As we've mentioned in the paper, we recognize that adaptively selecting the optimal rank ratio is a challenging problem, as it likely depends on the specific characteristics of the problem domain and the complexity of the underlying PDE or physical system being modeled. However, based on our experimental results, we have observed that a rank ratio around 25-50% of the original weight tensor size tends to work well across a variety of PDE tasks. This suggests that starting with a rank ratio in this range can be a reasonable initial choice.

We agree with the reviewer that the specific rank ratio choice may also depend on the domain expert's knowledge about the problem at hand. For example, if the dataset is known to represent a highly complex, turbulent physical system, a higher rank ratio may be warranted to capture the necessary level of detail and multiscale interactions. Conversely, for simpler PDE problems, a lower rank ratio may be sufficient to achieve good performance with significant memory savings.

We also want to highlight that the Tensor-GaLore approach allows for flexibility in the rank selection, as we can apply different ranks to different dimensions in the tensor. Additionally, we acknowledge that developing more advanced rank selection mechanisms, such as adaptive or automated techniques, is an area for future research and was not the primary focus of the current work. We are actively exploring these directions to enhance the capabilities of Tensor-GaLore further.

How is it that for Burgers Equation in Table 2 test loss is much (by an order of magnitude) less than train loss?

Answer: We apologize, you're absolutely right. Thank you for catching it. Upon further inspection, it appears the train loss values reported for the Burgers' Equation in Table 2 were incorrect. We have updated the results in the table, whose values are as follows:

Model	Rank	Memory	Train	Test H1	Test L2	Gain (%)
Baseline	1.0	3.94	0.0064	0.0050	0.0026	/
GaLore (d=2)	0.5	3.88	0.0052	0.0100	0.0062	-250
Tensor-GaLore	0.5	3.87	0.0026	0.0041	0.0025	+5

As you rightly pointed out, the test loss values are no longer orders of magnitude lower than the training loss. This was an error on our part in the initial reporting of the results. Similarly for table 4 is updated in the paper and all the other minor mistakes you pointed out.

评论- Response to Reviewer oxLj (Part 4)

Data section -

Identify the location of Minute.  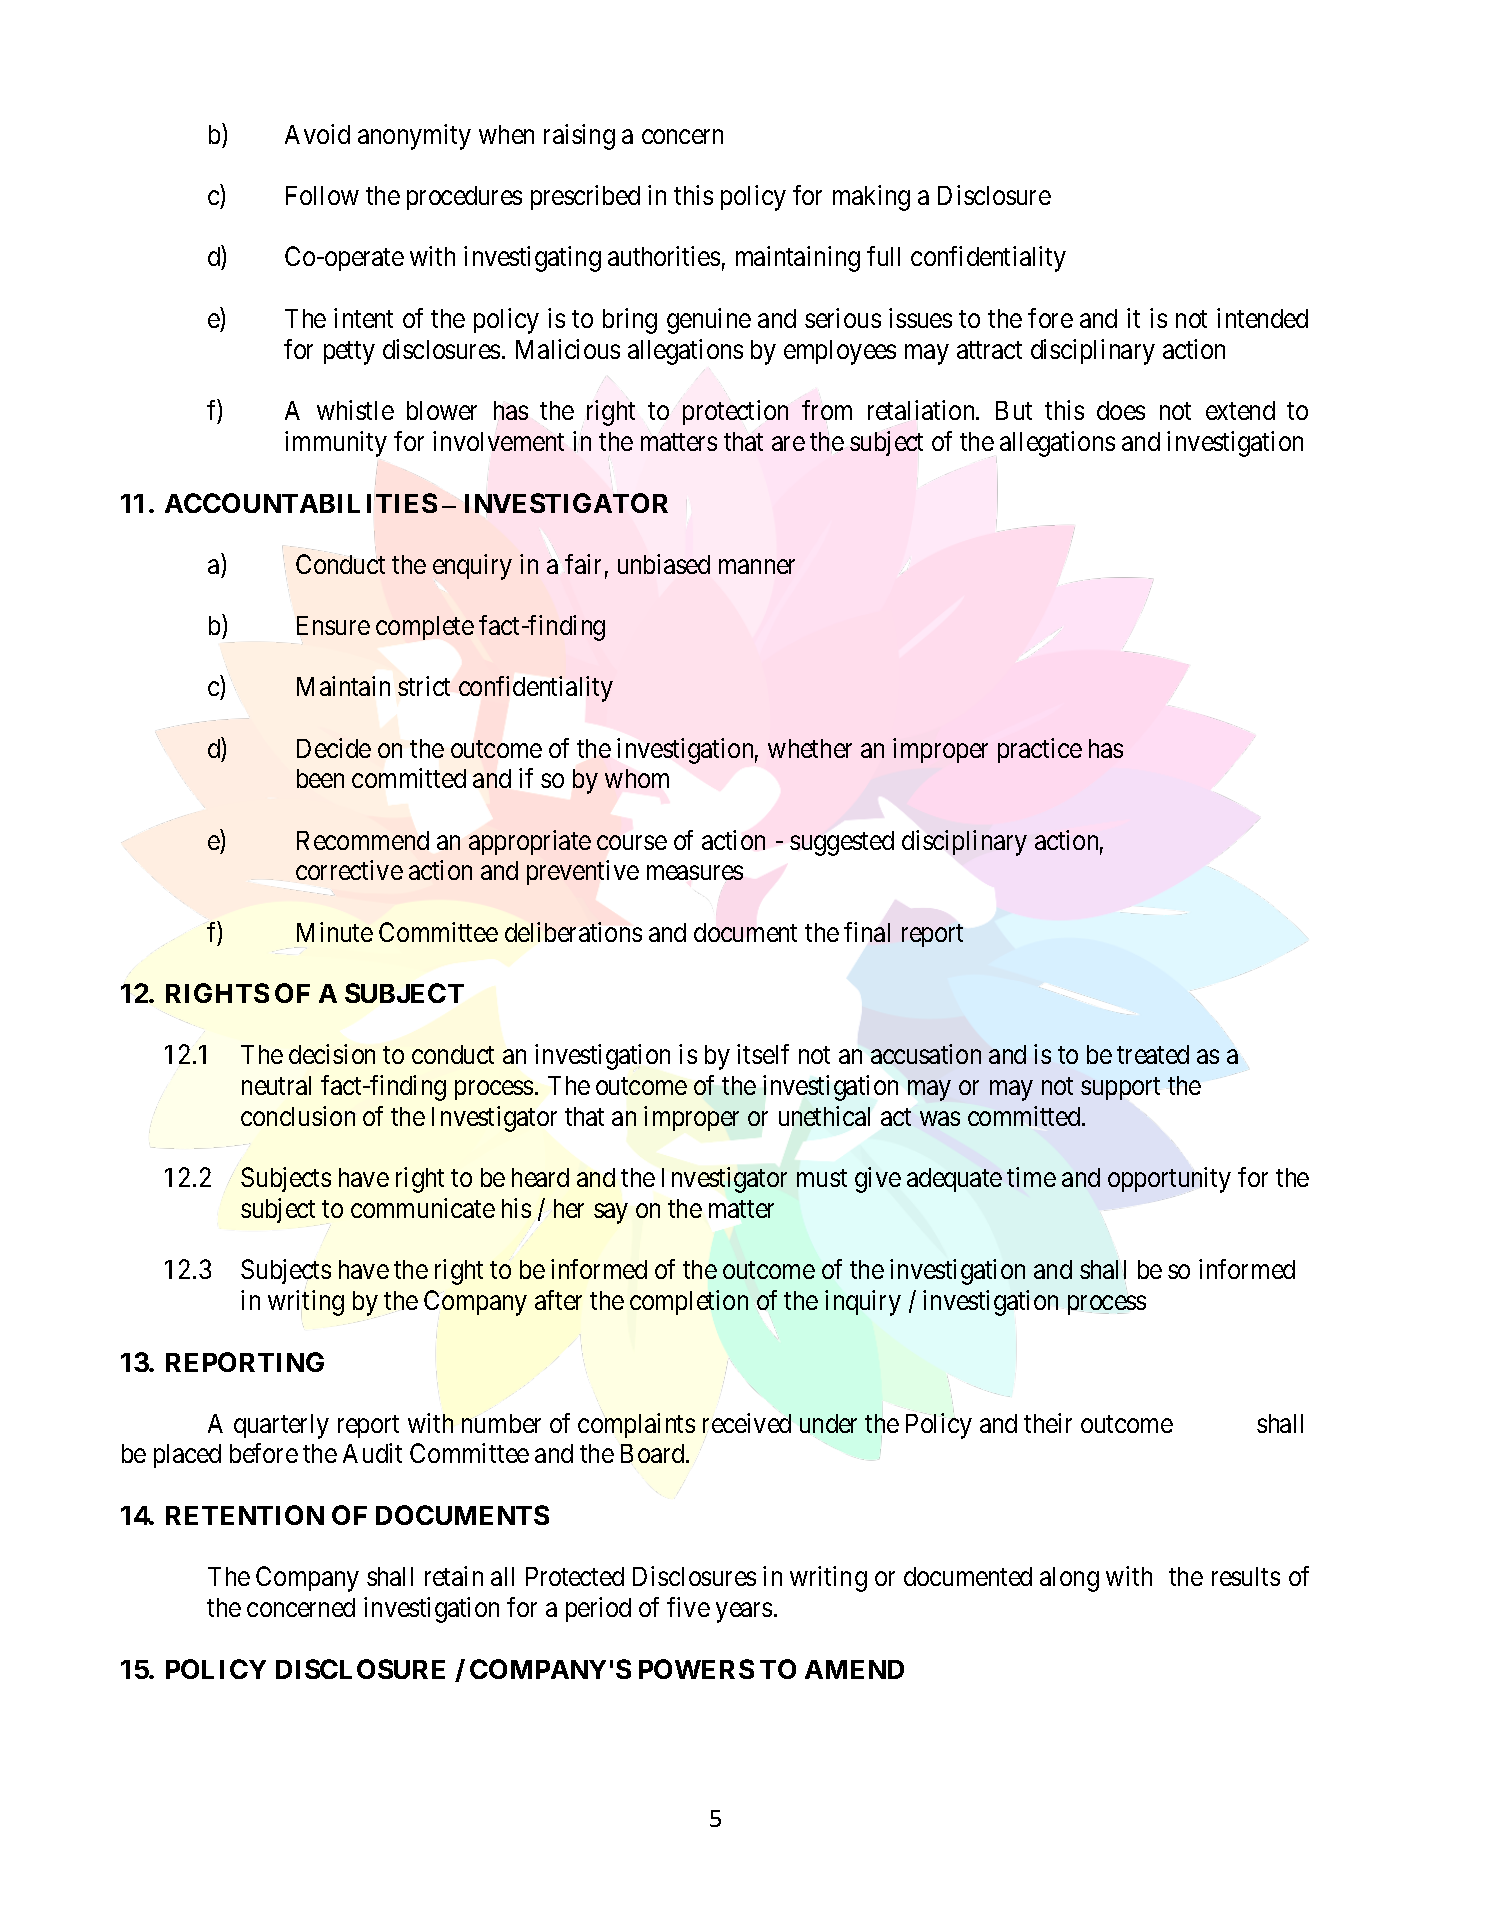
(335, 932).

To-do list -
[1] Answer each question using the Tensor-GaLore reply.
(a) What range of rank ratio, as a share of the original weight tensor size, was observed to work well across a variety of PDE tasks?
(b) What kind of dataset may call for a higher rank ratio?
(c) What Train value does the updated table give for Tensor-GaLore?
[2] For each statement, decide whether the Tensor-GaLore reply supports it. Answer yes or no and quote the words that settle it.
(a) Tensor-GaLore can use different ranks for different dimensions in the tensor.
(b) Developing automated rank selection was the main focus of the current work.
(c) The test loss values reported for Burgers' Equation in Table 2 turned out to be incorrect.

Task-by-task results -
[1]
(a) Around 25-50% of the original weight tensor size.
(b) A dataset known to represent a highly complex, turbulent physical system.
(c) 0.0026.

[2]
(a) Yes: "we can apply different ranks to different dimensions in the tensor"
(b) No: "was not the primary focus of the current work"
(c) No: "the train loss values reported for the Burgers' Equation in Table 2 were incorrect"